Александр и Александра… Удивительно ли, что сына тоже назвали Александром. Отец поэта, Александр Львович, познакомился с Александрой Бекетовой в 1878 году. Корни его были из Германии. Сам поэт искренне верил потом «в легенду… будто бы один из предков его был врачом царя Алексея Михайловича». Прапрадед поэта, Иоганн фон Блок, был родом из Мекленбург-Шверина и действительно был медиком, отмечал В.Н.Княжнин, но в русскую службу вступил в 1755 году всего лишь полковым врачом и только тридцать лет спустя был назначен лейб-хирургом наследника престола, цесаревича Павла Петровича. Отец же Блока к медицине отношения не имел – занимался государственным правом. Из разрозненных и противоречивых мнений можно сделать вывод: человеком был по-своему замечательным. «Он озадачивал всех своими парадоксами и непривычными… мнениями, – пишет о нем М.А.Бекетова. – Многое говорил он, вероятно, из духа противоречия, в пику заботливым родителям, а впрочем, трудно нам было тогда понять этого демона жестокости и эгоизма с нашими старыми понятиями о гуманности, семейной любви и пр.»

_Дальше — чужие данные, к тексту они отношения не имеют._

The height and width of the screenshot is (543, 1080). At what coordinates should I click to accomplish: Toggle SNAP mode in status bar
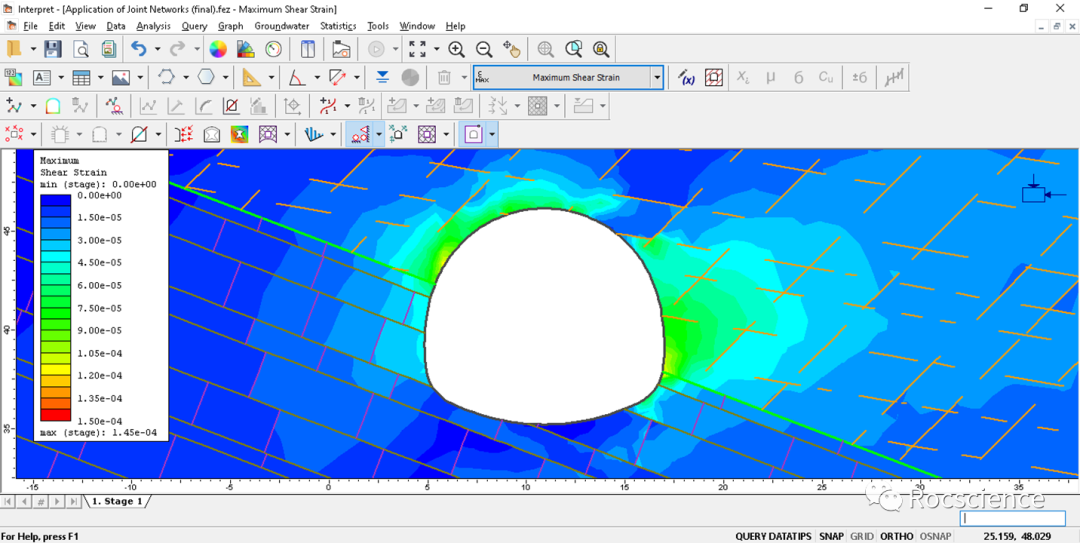click(x=830, y=536)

Когда из Варшавы А.Л.Блок вернулся в Петербург вместе с женой, он вернулся исключительно для защиты магистерской диссертации. Блестяще образованный, говоривший едва ли не на всех европейских языках, он будет потом двадцать лет писать свой главный труд – философскую книгу «Политика в кругу наук». В Варшавском университете у него, утверждают, не было ни одного равнодушного слушателя: были или враги (огромное большинство), или страстные приверженцы, которых насчитывались единицы. Студентов своих доводил до истерик, в прямом смысле истязал непомерной требовательностью, спрашивая каждого на экзамене от часу до полутора. Говорят, что в припадках не скрываемой уже ненависти они не только сами начинали орать на профессора, не только в отчаянии бросали к его ногам его же литографированный курс, но и слали ему «ругательные» письма, в одном из которых он нашел приклеенную раздавленную моль. В анонимке содержалась «страшная» угроза: если он будет «резать» студентов на экзаменах, то погибнет, как «этот моль»… Но зато те немногие, кто выбирал его своим Учителем, боготворили его. «Для нас – молодежи, – вспоминала, например, Е.Герцык, – он был книгой неисчерпаемого интереса». А учившийся у него будущий профессор Рейснер, отец героини Гражданской войны Ларисы Рейснер (ее Блок узнает потом достаточно хорошо), вспоминал своего учителя как выдающегося ученого, личность весьма одаренную и даже… «с признаками гения».